Problem details >>
Copy out exactly the lines from the line containing "Task: Open the Adobe CS Live link" to the end of the listing.
»»
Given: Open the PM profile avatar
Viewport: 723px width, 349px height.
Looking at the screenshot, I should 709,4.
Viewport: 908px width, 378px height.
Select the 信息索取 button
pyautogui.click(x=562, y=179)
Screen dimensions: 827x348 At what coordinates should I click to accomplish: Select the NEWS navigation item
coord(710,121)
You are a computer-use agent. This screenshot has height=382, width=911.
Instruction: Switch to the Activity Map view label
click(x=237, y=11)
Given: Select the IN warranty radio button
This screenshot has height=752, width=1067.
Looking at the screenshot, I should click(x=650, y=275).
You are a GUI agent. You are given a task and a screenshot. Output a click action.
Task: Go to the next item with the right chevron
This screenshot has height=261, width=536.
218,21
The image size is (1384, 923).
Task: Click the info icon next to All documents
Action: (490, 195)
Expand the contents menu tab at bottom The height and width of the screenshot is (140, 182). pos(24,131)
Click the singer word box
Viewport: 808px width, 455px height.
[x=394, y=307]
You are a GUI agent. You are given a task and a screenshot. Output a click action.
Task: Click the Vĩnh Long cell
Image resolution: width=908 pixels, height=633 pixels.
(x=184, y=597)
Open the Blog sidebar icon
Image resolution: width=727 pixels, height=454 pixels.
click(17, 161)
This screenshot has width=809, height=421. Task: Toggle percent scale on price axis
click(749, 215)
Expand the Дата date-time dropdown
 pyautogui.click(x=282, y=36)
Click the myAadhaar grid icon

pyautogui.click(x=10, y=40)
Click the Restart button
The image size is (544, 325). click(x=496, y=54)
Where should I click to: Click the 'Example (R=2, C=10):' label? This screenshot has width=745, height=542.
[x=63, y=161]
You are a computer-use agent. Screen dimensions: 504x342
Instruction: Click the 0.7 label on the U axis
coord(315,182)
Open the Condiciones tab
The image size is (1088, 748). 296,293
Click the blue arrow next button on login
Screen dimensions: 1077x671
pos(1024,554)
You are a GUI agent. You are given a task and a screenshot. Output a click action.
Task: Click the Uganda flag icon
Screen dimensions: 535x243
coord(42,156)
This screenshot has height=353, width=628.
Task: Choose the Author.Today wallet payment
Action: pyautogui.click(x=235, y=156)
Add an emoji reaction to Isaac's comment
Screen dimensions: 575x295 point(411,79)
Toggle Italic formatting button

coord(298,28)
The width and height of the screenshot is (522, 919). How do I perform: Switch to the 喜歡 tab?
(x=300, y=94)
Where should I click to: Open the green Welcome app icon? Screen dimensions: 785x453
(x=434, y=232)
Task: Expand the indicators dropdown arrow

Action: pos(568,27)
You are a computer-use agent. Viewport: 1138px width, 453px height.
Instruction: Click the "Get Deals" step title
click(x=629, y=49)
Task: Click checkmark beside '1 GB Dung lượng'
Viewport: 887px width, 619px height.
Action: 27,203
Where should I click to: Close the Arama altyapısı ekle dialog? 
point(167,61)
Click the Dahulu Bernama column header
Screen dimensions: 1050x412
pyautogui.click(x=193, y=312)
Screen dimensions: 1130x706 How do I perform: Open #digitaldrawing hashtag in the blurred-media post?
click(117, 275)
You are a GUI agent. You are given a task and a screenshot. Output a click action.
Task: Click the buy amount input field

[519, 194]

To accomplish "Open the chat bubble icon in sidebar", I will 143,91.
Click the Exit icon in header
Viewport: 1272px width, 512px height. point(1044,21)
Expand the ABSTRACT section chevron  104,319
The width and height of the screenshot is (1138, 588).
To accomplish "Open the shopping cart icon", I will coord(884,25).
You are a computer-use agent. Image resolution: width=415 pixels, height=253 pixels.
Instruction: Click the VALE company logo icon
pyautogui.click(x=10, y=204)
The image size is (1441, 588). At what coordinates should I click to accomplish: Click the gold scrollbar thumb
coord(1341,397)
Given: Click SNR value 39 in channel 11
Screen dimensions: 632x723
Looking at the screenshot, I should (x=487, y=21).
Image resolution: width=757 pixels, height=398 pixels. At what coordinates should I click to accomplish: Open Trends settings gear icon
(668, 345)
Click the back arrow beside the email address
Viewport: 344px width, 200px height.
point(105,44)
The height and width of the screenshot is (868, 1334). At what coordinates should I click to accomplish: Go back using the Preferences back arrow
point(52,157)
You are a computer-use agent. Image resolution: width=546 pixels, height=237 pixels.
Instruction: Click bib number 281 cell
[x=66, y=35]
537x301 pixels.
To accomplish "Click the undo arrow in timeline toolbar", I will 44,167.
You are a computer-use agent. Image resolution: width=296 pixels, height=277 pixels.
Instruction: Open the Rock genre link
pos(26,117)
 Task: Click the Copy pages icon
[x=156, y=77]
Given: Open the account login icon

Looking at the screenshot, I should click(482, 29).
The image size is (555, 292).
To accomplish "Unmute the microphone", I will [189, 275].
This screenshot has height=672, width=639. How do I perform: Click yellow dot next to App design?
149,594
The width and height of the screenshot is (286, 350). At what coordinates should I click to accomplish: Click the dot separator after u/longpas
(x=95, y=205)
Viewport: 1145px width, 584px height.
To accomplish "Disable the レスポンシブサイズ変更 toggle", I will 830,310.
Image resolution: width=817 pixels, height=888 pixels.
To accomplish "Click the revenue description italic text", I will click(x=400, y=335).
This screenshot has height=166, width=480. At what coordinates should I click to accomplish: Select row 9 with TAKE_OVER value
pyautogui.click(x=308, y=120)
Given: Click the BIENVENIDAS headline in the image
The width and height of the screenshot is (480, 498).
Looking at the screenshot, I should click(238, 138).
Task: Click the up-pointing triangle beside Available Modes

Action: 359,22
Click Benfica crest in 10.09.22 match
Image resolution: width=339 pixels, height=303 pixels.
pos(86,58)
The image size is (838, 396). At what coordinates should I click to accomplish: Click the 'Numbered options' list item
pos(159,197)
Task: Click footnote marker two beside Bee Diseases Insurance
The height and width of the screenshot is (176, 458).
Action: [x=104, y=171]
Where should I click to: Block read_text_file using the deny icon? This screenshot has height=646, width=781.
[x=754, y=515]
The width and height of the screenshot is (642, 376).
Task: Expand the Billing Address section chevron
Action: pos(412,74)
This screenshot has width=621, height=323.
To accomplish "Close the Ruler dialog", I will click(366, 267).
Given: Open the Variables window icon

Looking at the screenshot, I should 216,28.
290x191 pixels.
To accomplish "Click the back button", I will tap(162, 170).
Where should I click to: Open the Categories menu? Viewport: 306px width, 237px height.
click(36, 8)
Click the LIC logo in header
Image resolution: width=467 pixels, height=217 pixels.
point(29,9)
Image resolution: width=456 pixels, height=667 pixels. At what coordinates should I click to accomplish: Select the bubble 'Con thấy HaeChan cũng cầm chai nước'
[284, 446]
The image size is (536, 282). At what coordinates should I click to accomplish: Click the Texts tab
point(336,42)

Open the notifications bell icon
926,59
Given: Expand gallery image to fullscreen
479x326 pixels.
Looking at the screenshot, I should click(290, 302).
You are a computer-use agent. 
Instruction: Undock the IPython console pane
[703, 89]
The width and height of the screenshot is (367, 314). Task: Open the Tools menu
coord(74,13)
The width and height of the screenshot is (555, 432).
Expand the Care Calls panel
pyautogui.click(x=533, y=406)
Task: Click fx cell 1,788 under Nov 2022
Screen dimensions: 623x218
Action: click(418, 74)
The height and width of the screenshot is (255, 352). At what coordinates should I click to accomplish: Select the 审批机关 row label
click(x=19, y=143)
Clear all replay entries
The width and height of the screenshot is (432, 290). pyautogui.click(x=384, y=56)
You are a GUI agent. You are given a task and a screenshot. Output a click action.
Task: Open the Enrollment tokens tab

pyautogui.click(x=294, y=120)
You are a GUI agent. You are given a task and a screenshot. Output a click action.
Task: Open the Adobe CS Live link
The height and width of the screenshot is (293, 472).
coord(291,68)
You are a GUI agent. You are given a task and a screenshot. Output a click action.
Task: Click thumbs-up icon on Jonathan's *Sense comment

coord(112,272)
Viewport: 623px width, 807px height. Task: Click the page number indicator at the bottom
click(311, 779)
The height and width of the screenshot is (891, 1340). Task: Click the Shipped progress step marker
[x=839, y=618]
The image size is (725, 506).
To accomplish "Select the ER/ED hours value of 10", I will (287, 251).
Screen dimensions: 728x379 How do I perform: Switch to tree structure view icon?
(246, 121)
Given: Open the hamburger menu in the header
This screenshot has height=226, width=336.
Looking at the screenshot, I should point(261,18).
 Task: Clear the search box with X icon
««
Answer below >>
Task: Open the Adobe CS Live link
The height and width of the screenshot is (293, 472).
coord(291,68)
You are a GUI agent. You are given a task and a screenshot. Output a click action.
Task: Click thumbs-up icon on Jonathan's *Sense comment

coord(112,272)
Viewport: 623px width, 807px height. Task: Click the page number indicator at the bottom
click(311, 779)
The height and width of the screenshot is (891, 1340). Task: Click the Shipped progress step marker
[x=839, y=618]
The image size is (725, 506).
To accomplish "Select the ER/ED hours value of 10", I will (287, 251).
Screen dimensions: 728x379 How do I perform: Switch to tree structure view icon?
(246, 121)
Given: Open the hamburger menu in the header
This screenshot has height=226, width=336.
Looking at the screenshot, I should point(261,18).
 Task: Clear the search box with X icon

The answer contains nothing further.